EXERCISE DETAILS
Below is a set of entries. Print the line that contains "Beauty & Body Care (59, 83)" and every later line word for word, through the final one.

SUPPLIED ENTRIES
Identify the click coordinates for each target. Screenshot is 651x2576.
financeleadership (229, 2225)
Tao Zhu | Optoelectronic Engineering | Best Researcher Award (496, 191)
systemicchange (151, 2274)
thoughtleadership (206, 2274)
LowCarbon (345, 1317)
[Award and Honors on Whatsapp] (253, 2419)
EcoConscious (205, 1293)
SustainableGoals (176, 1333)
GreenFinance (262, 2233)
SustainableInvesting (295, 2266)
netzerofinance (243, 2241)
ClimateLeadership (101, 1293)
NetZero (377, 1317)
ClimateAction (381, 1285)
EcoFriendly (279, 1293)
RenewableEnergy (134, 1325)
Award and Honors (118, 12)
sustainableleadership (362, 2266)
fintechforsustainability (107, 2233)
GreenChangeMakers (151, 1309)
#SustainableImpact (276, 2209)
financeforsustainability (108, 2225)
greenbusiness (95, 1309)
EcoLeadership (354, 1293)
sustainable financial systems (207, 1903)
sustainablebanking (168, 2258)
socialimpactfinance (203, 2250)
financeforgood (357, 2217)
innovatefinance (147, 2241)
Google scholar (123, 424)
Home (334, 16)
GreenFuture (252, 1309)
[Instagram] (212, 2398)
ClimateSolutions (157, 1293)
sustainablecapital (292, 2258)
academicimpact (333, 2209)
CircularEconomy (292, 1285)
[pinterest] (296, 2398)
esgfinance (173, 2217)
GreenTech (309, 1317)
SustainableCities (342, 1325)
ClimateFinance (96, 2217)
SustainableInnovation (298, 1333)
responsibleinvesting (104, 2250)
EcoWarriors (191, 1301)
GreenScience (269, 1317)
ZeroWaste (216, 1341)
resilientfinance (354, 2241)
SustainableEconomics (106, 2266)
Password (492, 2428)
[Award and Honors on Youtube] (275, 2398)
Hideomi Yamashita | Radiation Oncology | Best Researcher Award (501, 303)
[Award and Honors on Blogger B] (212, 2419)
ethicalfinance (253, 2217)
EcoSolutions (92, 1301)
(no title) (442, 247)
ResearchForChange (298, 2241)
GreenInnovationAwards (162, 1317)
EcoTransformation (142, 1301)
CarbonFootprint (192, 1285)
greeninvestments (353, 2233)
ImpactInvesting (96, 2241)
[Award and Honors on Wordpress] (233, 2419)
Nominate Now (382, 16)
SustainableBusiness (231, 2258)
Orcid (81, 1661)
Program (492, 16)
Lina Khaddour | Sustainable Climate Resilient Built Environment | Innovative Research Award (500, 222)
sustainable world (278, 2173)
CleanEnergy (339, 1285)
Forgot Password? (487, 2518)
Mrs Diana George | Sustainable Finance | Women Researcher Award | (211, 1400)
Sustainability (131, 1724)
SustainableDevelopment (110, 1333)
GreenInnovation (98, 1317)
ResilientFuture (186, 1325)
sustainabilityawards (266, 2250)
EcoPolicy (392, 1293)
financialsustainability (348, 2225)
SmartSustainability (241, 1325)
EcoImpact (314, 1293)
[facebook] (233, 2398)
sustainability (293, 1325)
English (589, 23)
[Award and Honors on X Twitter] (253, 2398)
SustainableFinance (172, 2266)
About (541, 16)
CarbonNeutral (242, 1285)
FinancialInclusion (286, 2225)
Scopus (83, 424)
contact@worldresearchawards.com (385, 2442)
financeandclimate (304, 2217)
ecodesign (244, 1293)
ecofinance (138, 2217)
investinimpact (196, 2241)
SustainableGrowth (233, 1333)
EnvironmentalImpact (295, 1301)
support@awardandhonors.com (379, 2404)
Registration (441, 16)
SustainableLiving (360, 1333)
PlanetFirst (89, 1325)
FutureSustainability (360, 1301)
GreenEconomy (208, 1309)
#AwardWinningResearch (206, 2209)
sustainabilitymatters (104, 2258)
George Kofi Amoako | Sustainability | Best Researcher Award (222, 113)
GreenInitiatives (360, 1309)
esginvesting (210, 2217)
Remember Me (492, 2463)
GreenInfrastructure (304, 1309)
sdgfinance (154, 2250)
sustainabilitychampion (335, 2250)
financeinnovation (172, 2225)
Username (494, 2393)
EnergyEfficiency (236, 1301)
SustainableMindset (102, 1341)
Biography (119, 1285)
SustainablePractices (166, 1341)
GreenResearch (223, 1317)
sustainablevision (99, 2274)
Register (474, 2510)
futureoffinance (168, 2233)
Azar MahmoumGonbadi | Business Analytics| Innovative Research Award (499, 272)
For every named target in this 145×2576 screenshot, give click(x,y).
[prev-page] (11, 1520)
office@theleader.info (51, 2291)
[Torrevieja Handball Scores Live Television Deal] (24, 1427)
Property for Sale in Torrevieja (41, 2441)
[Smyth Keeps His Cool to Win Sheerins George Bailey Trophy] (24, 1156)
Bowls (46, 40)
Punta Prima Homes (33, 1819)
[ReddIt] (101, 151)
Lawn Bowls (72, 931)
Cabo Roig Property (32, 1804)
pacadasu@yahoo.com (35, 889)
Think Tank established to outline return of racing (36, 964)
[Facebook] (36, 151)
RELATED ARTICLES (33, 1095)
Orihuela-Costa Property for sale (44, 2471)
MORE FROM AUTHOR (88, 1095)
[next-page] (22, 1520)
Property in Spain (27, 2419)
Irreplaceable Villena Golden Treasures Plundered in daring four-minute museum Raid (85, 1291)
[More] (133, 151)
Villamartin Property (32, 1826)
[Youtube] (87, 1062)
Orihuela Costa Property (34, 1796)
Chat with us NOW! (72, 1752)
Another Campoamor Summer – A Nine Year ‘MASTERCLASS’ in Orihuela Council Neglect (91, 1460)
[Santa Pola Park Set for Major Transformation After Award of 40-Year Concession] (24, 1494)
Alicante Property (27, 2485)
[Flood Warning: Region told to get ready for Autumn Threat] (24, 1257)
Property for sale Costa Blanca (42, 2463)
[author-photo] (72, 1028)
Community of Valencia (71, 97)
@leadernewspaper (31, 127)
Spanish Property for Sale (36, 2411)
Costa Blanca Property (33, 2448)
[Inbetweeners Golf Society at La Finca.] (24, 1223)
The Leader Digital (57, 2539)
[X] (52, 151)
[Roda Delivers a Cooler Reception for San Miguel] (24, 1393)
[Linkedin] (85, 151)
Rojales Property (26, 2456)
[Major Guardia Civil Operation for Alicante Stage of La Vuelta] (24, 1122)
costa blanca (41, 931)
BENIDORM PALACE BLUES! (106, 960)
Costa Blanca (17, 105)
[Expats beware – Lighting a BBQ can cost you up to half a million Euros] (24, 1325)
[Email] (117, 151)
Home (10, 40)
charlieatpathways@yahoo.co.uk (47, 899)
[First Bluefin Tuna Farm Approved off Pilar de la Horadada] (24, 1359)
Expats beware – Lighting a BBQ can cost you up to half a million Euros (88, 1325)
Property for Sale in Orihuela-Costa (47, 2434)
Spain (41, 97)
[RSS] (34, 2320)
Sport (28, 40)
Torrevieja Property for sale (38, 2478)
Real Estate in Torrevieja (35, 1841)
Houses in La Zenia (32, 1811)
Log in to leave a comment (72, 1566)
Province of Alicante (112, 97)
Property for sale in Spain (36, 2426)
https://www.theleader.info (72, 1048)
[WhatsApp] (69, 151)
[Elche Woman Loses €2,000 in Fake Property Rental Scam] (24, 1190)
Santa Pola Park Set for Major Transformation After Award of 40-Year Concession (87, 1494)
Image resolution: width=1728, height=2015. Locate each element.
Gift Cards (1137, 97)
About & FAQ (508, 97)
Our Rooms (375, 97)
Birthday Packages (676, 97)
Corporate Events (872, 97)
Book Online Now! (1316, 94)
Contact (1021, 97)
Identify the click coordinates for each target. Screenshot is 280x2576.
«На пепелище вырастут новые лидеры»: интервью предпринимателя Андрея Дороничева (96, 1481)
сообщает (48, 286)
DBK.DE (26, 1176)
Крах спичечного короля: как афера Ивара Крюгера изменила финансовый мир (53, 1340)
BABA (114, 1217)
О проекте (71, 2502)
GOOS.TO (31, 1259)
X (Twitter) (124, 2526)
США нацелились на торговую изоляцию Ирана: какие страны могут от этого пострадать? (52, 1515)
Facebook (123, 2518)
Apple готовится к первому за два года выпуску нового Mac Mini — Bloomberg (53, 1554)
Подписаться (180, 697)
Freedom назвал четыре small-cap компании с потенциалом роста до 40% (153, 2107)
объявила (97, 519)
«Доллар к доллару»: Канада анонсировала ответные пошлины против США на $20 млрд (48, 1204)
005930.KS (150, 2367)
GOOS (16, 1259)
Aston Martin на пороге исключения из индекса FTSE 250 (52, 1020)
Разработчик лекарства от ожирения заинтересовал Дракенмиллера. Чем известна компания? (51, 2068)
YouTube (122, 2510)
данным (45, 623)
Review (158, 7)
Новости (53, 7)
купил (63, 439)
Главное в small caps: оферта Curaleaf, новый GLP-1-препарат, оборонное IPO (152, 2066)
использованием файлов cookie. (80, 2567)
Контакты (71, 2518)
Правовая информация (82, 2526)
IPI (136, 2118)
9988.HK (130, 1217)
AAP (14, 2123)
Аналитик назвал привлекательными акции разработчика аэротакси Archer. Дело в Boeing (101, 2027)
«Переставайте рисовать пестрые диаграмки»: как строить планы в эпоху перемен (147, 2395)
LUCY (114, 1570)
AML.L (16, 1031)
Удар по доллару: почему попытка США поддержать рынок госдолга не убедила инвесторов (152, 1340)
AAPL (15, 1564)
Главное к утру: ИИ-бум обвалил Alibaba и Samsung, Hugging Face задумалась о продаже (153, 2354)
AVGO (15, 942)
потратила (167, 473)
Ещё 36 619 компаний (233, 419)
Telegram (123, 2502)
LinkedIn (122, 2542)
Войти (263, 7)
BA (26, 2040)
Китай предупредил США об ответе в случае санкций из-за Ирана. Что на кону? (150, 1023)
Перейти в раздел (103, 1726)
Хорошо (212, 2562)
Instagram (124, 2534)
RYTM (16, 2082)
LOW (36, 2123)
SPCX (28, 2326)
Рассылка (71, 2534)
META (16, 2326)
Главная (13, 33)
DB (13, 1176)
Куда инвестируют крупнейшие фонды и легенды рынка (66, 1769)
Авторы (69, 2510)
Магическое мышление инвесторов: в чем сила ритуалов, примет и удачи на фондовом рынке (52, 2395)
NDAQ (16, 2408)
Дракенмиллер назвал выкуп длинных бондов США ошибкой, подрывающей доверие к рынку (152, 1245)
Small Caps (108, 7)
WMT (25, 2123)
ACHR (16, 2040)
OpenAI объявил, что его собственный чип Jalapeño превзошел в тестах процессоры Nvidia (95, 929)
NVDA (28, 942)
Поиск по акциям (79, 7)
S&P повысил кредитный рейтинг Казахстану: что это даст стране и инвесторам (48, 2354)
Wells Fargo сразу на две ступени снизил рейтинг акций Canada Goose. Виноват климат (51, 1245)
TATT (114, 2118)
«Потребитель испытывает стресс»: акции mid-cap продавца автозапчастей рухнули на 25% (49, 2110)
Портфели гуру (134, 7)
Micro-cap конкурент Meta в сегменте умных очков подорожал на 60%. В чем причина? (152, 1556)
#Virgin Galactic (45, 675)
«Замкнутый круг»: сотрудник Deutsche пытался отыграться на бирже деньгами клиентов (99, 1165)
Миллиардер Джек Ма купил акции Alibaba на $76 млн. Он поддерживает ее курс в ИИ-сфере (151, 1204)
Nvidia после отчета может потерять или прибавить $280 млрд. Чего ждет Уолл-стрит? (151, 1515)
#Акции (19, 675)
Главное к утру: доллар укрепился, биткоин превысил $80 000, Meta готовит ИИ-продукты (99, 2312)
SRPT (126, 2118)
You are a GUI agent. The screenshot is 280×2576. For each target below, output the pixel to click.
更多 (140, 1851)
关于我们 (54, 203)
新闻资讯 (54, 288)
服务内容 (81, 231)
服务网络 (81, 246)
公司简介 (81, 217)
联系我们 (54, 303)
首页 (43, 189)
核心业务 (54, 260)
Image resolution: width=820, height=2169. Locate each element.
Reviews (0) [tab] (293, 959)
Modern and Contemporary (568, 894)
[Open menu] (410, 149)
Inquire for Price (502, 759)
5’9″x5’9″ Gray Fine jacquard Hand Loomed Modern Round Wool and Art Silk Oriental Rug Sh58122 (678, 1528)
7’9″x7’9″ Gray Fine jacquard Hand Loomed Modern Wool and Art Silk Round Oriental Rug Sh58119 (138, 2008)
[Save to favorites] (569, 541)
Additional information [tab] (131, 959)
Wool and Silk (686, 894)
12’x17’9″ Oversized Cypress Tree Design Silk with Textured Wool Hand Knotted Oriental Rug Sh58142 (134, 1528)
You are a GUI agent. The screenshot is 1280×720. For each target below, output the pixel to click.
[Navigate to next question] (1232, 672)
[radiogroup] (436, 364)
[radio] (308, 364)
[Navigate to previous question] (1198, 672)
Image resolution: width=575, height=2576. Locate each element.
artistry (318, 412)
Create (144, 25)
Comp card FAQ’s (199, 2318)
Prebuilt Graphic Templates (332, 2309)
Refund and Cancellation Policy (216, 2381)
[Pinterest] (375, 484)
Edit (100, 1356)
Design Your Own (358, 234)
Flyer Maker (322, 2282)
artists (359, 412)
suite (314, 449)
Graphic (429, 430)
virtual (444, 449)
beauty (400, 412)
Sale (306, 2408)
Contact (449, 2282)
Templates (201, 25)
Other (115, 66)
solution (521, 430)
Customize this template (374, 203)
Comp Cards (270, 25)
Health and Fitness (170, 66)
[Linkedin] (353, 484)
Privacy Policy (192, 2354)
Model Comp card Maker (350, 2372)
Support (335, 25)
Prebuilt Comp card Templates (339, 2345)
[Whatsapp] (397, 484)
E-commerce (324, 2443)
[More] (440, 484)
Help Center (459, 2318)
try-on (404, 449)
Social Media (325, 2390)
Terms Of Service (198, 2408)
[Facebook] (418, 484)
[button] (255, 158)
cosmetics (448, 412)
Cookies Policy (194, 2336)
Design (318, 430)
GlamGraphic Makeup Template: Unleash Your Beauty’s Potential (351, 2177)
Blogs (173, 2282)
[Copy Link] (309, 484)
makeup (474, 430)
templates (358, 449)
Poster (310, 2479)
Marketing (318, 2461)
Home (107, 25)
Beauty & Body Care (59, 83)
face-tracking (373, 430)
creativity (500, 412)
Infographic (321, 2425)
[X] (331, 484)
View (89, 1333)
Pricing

YOUR SOLUTION
Beauty & Body Care (59, 83)
face-tracking (373, 430)
creativity (500, 412)
Infographic (321, 2425)
[X] (331, 484)
View (89, 1333)
Pricing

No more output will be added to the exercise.